Мы вышли из природного коридора, образованного сиротевшими деревьями, и пошли по спускавшейся вниз дорожке. Зажглись фонари, заливая кладбище оранжевым светом, и под ними тут же неприветливо ссутулились моросящий дождь и тени.

– Нам уже поздно язык зубами зажимать, да? – уточнил я.

– Поздно, – согласилась Леиф. – Да пуская слушает: она и так это всё знает.

– Нам скрывать нечего! – крикнул я во весь голос. – А тебе?!

Мерцавшие тени изобразили перед нами большую черную улыбку и разлетелись в разные стороны, продолжая закрывать собой неверные тропинки.

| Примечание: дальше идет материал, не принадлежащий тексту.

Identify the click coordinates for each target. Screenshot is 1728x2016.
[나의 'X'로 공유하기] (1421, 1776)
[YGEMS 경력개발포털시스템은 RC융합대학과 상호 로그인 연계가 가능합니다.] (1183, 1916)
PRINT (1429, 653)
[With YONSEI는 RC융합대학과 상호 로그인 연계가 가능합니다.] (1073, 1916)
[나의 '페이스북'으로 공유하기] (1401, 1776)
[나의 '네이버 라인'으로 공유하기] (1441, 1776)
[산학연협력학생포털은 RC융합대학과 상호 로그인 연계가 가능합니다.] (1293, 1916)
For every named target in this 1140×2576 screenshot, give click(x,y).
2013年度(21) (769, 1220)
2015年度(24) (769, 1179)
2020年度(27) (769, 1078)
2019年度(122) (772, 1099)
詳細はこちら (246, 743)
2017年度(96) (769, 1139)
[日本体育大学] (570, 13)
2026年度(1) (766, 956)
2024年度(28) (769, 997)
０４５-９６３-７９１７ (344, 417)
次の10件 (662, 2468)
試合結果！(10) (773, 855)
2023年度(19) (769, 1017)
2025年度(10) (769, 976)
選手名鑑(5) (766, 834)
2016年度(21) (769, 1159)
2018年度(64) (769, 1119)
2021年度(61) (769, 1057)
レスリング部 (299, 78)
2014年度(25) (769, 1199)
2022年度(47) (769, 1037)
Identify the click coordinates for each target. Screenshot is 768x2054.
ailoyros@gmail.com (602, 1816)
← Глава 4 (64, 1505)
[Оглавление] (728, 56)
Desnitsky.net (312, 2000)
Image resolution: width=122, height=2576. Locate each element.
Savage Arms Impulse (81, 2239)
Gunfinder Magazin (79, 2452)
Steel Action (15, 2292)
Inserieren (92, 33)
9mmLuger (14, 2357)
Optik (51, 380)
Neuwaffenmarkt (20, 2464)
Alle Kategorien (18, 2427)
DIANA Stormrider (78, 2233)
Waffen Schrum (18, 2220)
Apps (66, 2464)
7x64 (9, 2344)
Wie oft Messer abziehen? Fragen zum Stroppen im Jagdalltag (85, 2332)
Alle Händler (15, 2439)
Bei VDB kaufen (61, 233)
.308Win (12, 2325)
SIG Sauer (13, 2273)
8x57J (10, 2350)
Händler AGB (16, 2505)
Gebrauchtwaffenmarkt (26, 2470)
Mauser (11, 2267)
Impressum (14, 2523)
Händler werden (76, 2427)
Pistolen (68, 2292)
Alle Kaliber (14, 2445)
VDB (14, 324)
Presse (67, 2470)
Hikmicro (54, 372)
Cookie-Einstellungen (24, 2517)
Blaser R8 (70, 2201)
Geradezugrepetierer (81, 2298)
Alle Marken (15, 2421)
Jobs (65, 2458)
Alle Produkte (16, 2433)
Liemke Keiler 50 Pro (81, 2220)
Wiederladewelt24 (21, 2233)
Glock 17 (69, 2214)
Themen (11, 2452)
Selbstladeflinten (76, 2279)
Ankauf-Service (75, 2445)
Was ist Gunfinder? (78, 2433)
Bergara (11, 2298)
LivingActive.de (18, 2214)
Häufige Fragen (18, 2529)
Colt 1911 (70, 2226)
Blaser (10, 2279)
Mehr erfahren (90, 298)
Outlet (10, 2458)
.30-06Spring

– О мрак!.. – обомлел я. – Так она и вправду слышит?! – Я постарался не лязгать зубами. – Что было д-дальше?

– Все – на тебя, ты – против всех, – ответила Леиф, пытаясь прочитать эпитафии в слабом свете оранжевых огней. – Я при этом, как ты понимаешь, всегда была при тебе.

– В роли д-двуликого Януса>6?

«Неужели "другой я" хотел прибить ее именно за это? – вдруг сообразил я. – Или есть что-то еще?»

– Да хоть в роли двухдверного ануса! – отмахнулась Леиф. – Теперь-то какая разница?